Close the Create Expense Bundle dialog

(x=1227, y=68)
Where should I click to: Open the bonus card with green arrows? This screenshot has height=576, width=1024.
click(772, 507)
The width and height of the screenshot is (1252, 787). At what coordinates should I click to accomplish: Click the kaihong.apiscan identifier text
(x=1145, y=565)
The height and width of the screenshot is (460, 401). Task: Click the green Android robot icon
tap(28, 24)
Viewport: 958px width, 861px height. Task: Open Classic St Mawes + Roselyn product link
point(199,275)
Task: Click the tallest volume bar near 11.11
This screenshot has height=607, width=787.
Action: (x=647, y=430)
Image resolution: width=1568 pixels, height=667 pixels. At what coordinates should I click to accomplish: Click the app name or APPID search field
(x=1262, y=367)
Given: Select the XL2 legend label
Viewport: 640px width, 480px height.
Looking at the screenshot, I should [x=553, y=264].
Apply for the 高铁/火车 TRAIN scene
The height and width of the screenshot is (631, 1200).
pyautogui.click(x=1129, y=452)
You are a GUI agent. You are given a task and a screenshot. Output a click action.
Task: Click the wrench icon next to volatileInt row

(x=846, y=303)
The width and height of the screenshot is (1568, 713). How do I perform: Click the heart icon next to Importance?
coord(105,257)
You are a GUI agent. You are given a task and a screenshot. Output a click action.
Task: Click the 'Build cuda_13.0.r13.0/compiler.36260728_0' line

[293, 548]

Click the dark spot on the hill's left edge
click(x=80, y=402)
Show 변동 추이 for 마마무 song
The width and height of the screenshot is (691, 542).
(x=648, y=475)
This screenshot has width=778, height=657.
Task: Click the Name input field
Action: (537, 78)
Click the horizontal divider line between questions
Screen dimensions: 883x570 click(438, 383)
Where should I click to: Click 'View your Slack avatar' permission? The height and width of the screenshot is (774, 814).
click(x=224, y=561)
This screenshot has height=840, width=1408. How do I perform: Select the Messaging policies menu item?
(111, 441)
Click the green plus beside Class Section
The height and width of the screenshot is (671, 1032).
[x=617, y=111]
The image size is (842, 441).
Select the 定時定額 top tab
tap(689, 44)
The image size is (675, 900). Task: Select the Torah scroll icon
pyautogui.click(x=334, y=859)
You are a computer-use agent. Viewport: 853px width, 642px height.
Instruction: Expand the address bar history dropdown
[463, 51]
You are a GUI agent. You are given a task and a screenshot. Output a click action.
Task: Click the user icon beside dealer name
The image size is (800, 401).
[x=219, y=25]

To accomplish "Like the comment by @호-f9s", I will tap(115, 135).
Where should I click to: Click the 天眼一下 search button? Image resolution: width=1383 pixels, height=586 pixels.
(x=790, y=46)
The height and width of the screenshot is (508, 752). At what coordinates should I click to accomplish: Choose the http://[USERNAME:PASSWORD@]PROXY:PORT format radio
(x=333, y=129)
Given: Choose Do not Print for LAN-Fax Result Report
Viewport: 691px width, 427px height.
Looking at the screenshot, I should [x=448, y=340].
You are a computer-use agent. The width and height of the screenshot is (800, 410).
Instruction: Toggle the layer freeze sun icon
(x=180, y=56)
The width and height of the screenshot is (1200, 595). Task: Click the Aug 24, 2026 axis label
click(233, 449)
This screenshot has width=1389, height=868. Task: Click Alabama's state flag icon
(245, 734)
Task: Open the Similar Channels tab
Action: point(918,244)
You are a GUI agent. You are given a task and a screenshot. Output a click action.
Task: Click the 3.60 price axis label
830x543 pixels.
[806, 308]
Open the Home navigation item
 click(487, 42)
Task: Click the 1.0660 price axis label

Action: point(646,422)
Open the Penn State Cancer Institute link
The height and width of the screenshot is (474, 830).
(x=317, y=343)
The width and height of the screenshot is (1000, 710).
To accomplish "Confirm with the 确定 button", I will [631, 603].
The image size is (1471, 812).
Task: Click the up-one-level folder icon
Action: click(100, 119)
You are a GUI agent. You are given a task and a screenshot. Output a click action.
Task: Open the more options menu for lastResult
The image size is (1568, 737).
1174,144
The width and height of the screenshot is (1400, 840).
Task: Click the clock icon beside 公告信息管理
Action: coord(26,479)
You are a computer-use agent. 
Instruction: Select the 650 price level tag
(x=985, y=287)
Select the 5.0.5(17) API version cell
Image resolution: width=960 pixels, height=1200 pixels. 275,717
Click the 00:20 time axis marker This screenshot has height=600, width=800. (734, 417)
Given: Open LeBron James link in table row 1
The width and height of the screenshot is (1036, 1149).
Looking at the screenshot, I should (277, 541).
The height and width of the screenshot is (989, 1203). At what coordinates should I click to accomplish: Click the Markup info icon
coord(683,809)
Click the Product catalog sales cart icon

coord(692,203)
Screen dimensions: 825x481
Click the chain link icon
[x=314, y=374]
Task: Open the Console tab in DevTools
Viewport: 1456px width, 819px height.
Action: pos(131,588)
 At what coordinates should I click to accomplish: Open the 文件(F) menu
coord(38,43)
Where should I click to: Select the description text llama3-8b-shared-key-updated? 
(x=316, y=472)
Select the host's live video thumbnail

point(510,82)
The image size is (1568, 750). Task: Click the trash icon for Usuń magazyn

### WORK ORDER:
Extract from the records above the lines from the one containing "Select the 5.0.5(17) API version cell" to the one containing "Given: Open LeBron James link in table row 1", both lines included, exactly as they appear and with nothing else.

### REPLY:
Select the 5.0.5(17) API version cell
Image resolution: width=960 pixels, height=1200 pixels. 275,717
Click the 00:20 time axis marker This screenshot has height=600, width=800. (734, 417)
Given: Open LeBron James link in table row 1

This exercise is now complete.